Pierce's list of pre and early NASCAR participants who'd been involved in bootlegging to at least some extent grew almost daily.
Pierce's list of pre and early NASCAR participants who'd been involved in bootlegging to at least some extent grew almost daily.
"The thing that started to hit me was that all the great drivers from the early days -- all of them -- were," Pierce said. "People look at Junior Johnson, and he's really kind of the end of the line. Going beyond that, I was looking at people who were early mechanics. Those guys weren't necessarily involved in bootlegging, but a lot of them made their living working on bootleggers' cars.
"Early car owners, Raymond Parks being the most famous of them, they were bootleggers. The thing that really surprised me was one of those things that was hiding in plain sight, that nobody talked about, was how many of the early promoters and track owners were people involved in bootlegging."
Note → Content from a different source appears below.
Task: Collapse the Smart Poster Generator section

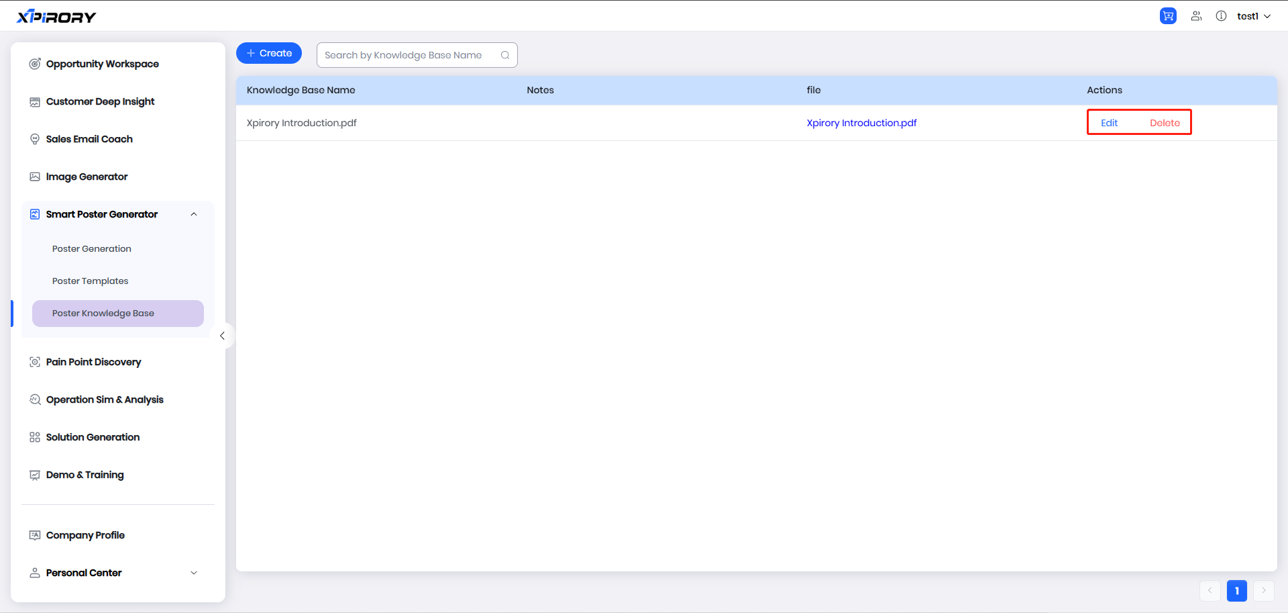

It's almost quaint these days to be associated with the sport's infamous past. There's even a reunion featuring retired moonshiners and the former federal agents who once chased them that's hosted every year by Terri Parsons, widow of the late, great Benny, at their winery in Wilkes County, N.C.
Parsons was never involved in the moonshine trade, but the same most definitely cannot be said of Wilkes County, Johnson's old stomping grounds.
Such backwoods shenanigans have become an accepted part of NASCAR's history, but that wasn't always the case. Far from it, actually. Less than a month after V-J Day ended World War II once and for all, organizers put together a big extravaganza race at the old Lakewood Speedway in Atlanta.
No less than five drivers entered who had liquor-law violations on their records, causing some locals to pounce on the "hoodlums" and insist that the event be canceled. The Atlanta Constitution ran editorials denouncing it, and Atlanta's mayor showed up on race day with law enforcement officials at his side.
The promoter relented, and initially banned three of the five -- two didn't bother showing up -- from racing that day. But when crowd of 30,000 was left in a near riot over the possibility of not getting to see the popular Roy Hall race, the promoter again reversed course and allowed everybody to take the green flag. Of course, Hall won the race and flamed the flames of controversy even more. Eventually, the ban did go into effect .
The fiasco, according to Pierce, helped open the door for a new up-and-coming promoter.
The new guy's name?
Bill France.
Big Bill.
Bill Sr.
And, eventually, NASCAR founder.
"This is actually how Bill France really got going as a promoter," Pierce concluded. "He'd been promoting in Daytona Beach, but there was really a void there because the best drivers in stock-car racing at the time couldn't race at Lakewood Speedway. Bill France knew all these guys. They trusted him. He was good friends with them, and so he was able to get these guys to come and then he started promoting races in the Carolinas and Virginia.
"That really gave Bill France a big boost, because he could deliver these bootlegger drivers. I think it's one of the most important stories in the history of NASCAR, because really, that makes possible what Bill France did. It created an opening for him.".